- **What the task requires**
Filter the records, keeping every line that has the string "resolution".

(Material shown)

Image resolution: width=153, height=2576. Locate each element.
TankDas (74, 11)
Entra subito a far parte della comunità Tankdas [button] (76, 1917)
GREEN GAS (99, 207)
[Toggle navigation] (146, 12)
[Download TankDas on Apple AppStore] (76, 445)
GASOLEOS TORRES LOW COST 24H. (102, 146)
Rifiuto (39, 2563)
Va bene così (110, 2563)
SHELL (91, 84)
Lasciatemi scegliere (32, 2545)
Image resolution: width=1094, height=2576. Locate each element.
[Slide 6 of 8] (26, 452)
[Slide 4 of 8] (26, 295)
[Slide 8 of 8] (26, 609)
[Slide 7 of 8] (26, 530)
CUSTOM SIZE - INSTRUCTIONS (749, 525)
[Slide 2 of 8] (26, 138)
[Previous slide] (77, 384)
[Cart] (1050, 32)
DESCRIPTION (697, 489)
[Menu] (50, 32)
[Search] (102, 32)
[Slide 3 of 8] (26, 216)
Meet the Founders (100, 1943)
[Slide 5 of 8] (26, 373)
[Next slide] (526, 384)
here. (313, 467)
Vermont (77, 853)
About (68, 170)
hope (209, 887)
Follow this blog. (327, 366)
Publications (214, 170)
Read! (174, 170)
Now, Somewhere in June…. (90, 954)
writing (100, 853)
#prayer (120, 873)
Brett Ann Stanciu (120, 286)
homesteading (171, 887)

(End Material shown)

- **Problem solution**
Image resolution: width=153, height=2576. Locate each element.
Image resolution: width=1094, height=2576. Locate each element.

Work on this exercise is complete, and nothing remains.